Collected data:
Content starts

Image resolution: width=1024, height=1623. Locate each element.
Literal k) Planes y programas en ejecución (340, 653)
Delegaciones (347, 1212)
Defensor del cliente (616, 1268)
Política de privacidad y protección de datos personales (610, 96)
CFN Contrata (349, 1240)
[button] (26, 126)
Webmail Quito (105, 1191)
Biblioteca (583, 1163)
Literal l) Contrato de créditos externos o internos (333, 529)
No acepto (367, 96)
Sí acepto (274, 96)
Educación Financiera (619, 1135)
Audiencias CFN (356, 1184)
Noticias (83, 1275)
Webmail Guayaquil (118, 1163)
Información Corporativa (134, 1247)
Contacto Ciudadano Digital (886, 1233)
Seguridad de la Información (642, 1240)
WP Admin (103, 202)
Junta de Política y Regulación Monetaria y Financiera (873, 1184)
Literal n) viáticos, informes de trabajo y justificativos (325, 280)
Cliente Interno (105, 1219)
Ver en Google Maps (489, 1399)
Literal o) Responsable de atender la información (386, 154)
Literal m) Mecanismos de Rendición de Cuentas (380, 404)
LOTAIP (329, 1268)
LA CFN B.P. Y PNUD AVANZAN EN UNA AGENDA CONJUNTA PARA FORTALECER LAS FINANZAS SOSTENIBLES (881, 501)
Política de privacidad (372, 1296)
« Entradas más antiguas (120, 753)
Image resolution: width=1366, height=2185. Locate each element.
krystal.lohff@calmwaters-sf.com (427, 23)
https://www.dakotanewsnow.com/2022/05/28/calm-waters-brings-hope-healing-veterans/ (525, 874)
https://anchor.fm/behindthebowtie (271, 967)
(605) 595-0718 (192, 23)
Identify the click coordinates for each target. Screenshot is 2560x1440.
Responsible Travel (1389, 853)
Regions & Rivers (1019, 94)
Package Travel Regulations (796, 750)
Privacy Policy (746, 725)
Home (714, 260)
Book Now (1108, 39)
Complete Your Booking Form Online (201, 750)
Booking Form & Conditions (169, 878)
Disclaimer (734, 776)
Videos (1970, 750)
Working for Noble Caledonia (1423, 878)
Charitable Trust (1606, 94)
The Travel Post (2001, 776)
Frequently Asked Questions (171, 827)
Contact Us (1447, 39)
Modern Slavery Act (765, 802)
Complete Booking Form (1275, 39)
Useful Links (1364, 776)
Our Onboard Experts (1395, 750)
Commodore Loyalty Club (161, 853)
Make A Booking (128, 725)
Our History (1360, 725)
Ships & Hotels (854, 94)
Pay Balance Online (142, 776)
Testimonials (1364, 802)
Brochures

Content ends

Work item =>
Look for the line that contains "Commodore Loyalty Club (161, 853)" in the entries above. Set it down, along with all later lines, exactly as written.

Task solution =>
Commodore Loyalty Club (161, 853)
Make A Booking (128, 725)
Our History (1360, 725)
Ships & Hotels (854, 94)
Pay Balance Online (142, 776)
Testimonials (1364, 802)
Brochures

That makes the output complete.